Dans ce labyrinthe d’identités, la mère de Shaw surgit comme un personnage shakespearien : Angela Lansbury, fascinante, compose une marâtre politique, froide, calculatrice, tyrannique, qui semble tenir son fils dans une laisse invisible. Bien avant Jessica Fletcher et Arabesque, Lansbury campe ici l’une des mères les plus glaçantes de l’histoire du cinéma américain. À ses côtés, Janet Leigh, tout juste sortie de Psychose, traverse une fois de plus le chemin d’un psychopathe potentiel, comme si elle était condamnée à rejouer ce face-à-face.
Laurence Harvey, intense et ambigu, trouve dans Shaw son plus grand rôle — peut-être même plus marquant que son officier dans Alamo de John Wayne. Son visage figé, ses gestes mécaniques, sa raideur presque robotique font de lui un personnage inquiétant : on ne sait jamais si on regarde un homme traumatisé ou une machine à tuer. Face à lui, Frank Sinatra endosse le rôle du sauveur américain : il a lui-même financé le projet, posant comme condition d’en jouer le héros. Sinatra fait du Sinatra : séduisant, lisse, chevaleresque, prêt à sauver le monde et à séduire au passage la belle Janet Leigh. Mais derrière son image de crooner patriote, son soutien à JFK, et son implication dans ce film résonnent comme un écho ironique : un an après la sortie du film, Kennedy est assassiné. Coïncidence troublante.

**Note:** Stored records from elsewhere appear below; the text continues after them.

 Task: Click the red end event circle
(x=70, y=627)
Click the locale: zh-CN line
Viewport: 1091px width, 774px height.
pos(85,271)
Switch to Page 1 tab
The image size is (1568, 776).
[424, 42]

Frankenheimer, adaptant le roman de Richard Condon (1959), signe un film qui, au-delà de sa surface anticommuniste, se montre aussi corrosif pour l’Amérique elle-même. La manipulation n’est pas seulement celle du KGB : le film renvoie dos à dos propagande soviétique et maccarthysme américain, révélant comment la peur et l’obsession du complot dévorent aussi bien les démocraties que leurs ennemies. En cela, le film rejoint la veine d’œuvres paranoïaques comme I… comme Icare d’Henri Verneuil : l’hypnose et la manipulation mentale y deviennent des métaphores de l’embrigadement idéologique.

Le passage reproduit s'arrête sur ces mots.